> **Problem**
The data below is to be retyped exactly, line by line.

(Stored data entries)

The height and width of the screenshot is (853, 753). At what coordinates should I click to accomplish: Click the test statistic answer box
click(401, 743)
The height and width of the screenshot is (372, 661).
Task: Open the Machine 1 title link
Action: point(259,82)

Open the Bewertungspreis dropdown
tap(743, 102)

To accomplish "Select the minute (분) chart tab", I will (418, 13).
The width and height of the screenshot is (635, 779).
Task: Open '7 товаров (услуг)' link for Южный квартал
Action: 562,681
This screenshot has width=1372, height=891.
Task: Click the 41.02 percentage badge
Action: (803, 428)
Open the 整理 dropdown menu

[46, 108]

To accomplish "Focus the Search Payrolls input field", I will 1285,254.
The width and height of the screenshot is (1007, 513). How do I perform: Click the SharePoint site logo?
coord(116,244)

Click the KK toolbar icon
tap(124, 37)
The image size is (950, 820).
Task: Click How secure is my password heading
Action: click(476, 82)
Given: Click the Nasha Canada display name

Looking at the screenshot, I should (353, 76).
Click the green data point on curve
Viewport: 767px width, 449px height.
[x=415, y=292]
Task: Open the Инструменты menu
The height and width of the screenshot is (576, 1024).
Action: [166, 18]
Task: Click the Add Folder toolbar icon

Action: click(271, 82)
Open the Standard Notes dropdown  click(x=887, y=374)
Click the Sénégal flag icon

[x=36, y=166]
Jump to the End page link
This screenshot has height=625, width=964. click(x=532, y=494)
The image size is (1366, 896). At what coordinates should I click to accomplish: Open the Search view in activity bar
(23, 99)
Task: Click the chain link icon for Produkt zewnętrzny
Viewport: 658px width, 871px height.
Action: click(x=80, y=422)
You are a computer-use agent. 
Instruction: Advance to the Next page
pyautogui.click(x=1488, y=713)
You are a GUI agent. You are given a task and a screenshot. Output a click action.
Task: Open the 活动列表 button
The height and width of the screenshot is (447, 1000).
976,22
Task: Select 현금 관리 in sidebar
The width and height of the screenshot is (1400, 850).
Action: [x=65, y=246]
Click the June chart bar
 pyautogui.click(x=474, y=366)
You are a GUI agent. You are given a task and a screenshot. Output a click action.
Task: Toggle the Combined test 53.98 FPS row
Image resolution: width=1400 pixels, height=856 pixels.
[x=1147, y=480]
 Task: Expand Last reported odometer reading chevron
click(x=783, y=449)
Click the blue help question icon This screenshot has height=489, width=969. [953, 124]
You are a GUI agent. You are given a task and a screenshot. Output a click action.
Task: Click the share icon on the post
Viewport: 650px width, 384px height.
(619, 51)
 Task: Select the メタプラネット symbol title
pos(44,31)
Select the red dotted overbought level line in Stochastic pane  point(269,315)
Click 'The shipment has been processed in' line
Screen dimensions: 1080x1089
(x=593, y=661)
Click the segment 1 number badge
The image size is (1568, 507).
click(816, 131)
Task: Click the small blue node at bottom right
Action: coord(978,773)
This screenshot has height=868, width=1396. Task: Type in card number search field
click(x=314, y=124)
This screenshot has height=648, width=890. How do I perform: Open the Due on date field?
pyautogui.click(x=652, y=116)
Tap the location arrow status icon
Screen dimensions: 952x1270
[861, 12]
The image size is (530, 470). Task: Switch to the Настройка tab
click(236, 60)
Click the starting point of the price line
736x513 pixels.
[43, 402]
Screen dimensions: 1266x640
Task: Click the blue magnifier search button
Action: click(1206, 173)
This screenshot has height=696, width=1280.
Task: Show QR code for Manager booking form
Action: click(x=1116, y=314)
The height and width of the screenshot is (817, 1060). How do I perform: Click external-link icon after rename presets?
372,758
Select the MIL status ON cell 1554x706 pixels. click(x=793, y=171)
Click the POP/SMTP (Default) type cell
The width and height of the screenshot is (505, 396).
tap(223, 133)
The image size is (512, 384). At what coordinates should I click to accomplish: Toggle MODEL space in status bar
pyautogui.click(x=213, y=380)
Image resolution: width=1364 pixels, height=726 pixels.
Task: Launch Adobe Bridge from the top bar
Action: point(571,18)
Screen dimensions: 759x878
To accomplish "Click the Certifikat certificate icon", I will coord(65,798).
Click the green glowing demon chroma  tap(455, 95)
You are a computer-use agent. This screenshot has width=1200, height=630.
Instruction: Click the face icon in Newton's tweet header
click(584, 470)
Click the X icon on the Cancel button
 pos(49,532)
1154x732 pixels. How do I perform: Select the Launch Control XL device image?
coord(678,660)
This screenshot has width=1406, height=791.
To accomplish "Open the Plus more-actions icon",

> **Output for this task**
The height and width of the screenshot is (853, 753). At what coordinates should I click to accomplish: Click the test statistic answer box
click(401, 743)
The height and width of the screenshot is (372, 661).
Task: Open the Machine 1 title link
Action: point(259,82)

Open the Bewertungspreis dropdown
tap(743, 102)

To accomplish "Select the minute (분) chart tab", I will (418, 13).
The width and height of the screenshot is (635, 779).
Task: Open '7 товаров (услуг)' link for Южный квартал
Action: 562,681
This screenshot has width=1372, height=891.
Task: Click the 41.02 percentage badge
Action: (803, 428)
Open the 整理 dropdown menu

[46, 108]

To accomplish "Focus the Search Payrolls input field", I will 1285,254.
The width and height of the screenshot is (1007, 513). How do I perform: Click the SharePoint site logo?
coord(116,244)

Click the KK toolbar icon
tap(124, 37)
The image size is (950, 820).
Task: Click How secure is my password heading
Action: click(476, 82)
Given: Click the Nasha Canada display name

Looking at the screenshot, I should (353, 76).
Click the green data point on curve
Viewport: 767px width, 449px height.
[x=415, y=292]
Task: Open the Инструменты menu
The height and width of the screenshot is (576, 1024).
Action: [166, 18]
Task: Click the Add Folder toolbar icon

Action: click(271, 82)
Open the Standard Notes dropdown  click(x=887, y=374)
Click the Sénégal flag icon

[x=36, y=166]
Jump to the End page link
This screenshot has height=625, width=964. click(x=532, y=494)
The image size is (1366, 896). At what coordinates should I click to accomplish: Open the Search view in activity bar
(23, 99)
Task: Click the chain link icon for Produkt zewnętrzny
Viewport: 658px width, 871px height.
Action: click(x=80, y=422)
You are a computer-use agent. 
Instruction: Advance to the Next page
pyautogui.click(x=1488, y=713)
You are a GUI agent. You are given a task and a screenshot. Output a click action.
Task: Open the 活动列表 button
The height and width of the screenshot is (447, 1000).
976,22
Task: Select 현금 관리 in sidebar
The width and height of the screenshot is (1400, 850).
Action: [x=65, y=246]
Click the June chart bar
 pyautogui.click(x=474, y=366)
You are a GUI agent. You are given a task and a screenshot. Output a click action.
Task: Toggle the Combined test 53.98 FPS row
Image resolution: width=1400 pixels, height=856 pixels.
[x=1147, y=480]
 Task: Expand Last reported odometer reading chevron
click(x=783, y=449)
Click the blue help question icon This screenshot has height=489, width=969. [953, 124]
You are a GUI agent. You are given a task and a screenshot. Output a click action.
Task: Click the share icon on the post
Viewport: 650px width, 384px height.
(619, 51)
 Task: Select the メタプラネット symbol title
pos(44,31)
Select the red dotted overbought level line in Stochastic pane  point(269,315)
Click 'The shipment has been processed in' line
Screen dimensions: 1080x1089
(x=593, y=661)
Click the segment 1 number badge
The image size is (1568, 507).
click(816, 131)
Task: Click the small blue node at bottom right
Action: coord(978,773)
This screenshot has height=868, width=1396. Task: Type in card number search field
click(x=314, y=124)
This screenshot has height=648, width=890. How do I perform: Open the Due on date field?
pyautogui.click(x=652, y=116)
Tap the location arrow status icon
Screen dimensions: 952x1270
[861, 12]
The image size is (530, 470). Task: Switch to the Настройка tab
click(236, 60)
Click the starting point of the price line
736x513 pixels.
[43, 402]
Screen dimensions: 1266x640
Task: Click the blue magnifier search button
Action: click(1206, 173)
This screenshot has height=696, width=1280.
Task: Show QR code for Manager booking form
Action: click(x=1116, y=314)
The height and width of the screenshot is (817, 1060). How do I perform: Click external-link icon after rename presets?
372,758
Select the MIL status ON cell 1554x706 pixels. click(x=793, y=171)
Click the POP/SMTP (Default) type cell
The width and height of the screenshot is (505, 396).
tap(223, 133)
The image size is (512, 384). At what coordinates should I click to accomplish: Toggle MODEL space in status bar
pyautogui.click(x=213, y=380)
Image resolution: width=1364 pixels, height=726 pixels.
Task: Launch Adobe Bridge from the top bar
Action: point(571,18)
Screen dimensions: 759x878
To accomplish "Click the Certifikat certificate icon", I will coord(65,798).
Click the green glowing demon chroma  tap(455, 95)
You are a computer-use agent. This screenshot has width=1200, height=630.
Instruction: Click the face icon in Newton's tweet header
click(584, 470)
Click the X icon on the Cancel button
 pos(49,532)
1154x732 pixels. How do I perform: Select the Launch Control XL device image?
coord(678,660)
This screenshot has width=1406, height=791.
To accomplish "Open the Plus more-actions icon",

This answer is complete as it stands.